_Exercise description_.
Count the lines in the records below that contain the string "value", matching case exactly, and reply with only that number.

_Supplied records_.
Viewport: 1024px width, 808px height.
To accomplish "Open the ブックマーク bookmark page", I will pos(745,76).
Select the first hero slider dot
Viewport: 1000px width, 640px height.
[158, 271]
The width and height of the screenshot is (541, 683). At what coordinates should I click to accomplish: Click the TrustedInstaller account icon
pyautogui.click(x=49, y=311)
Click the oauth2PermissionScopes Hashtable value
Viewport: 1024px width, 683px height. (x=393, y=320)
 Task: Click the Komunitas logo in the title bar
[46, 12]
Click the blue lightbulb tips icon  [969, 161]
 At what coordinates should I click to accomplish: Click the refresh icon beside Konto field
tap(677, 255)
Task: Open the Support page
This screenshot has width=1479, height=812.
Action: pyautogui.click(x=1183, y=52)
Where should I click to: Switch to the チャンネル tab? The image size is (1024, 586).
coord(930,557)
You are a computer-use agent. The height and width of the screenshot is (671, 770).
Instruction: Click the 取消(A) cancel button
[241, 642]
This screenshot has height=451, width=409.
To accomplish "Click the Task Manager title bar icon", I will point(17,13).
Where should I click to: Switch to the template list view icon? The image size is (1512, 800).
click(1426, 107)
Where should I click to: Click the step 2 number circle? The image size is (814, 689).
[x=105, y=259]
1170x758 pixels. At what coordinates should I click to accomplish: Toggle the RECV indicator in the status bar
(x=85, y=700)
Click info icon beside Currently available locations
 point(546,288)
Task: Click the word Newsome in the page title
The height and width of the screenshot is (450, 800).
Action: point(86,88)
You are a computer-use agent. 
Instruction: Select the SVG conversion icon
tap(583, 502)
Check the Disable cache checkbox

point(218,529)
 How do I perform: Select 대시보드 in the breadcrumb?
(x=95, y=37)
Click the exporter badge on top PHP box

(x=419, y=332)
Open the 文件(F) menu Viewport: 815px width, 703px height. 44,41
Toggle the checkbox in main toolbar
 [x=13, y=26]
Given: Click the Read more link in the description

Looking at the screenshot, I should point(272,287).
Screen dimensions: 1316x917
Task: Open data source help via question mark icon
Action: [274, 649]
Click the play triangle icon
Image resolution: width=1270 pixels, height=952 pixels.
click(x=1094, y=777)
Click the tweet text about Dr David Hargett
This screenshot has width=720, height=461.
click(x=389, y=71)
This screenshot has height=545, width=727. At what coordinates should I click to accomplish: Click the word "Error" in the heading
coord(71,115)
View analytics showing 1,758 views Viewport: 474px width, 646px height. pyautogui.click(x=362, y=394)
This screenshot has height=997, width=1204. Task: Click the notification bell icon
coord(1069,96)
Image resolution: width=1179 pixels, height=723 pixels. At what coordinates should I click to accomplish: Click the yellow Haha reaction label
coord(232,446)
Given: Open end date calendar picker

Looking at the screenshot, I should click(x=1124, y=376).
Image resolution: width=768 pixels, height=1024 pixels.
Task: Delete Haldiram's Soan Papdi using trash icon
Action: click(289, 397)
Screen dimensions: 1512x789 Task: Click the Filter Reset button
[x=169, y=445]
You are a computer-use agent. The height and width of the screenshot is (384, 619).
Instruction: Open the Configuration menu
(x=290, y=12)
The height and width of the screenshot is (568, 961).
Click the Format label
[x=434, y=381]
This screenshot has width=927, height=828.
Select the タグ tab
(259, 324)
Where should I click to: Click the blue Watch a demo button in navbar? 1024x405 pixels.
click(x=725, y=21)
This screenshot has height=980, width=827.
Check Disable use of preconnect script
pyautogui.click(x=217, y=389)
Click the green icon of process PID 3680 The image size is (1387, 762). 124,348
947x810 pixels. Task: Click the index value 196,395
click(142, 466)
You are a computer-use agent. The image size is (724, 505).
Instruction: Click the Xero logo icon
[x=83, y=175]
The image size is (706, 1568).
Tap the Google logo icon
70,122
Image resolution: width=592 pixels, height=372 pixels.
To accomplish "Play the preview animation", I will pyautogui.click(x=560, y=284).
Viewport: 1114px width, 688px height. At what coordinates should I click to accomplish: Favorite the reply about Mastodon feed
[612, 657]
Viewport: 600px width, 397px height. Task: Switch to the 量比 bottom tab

_Solution to the problem_.
2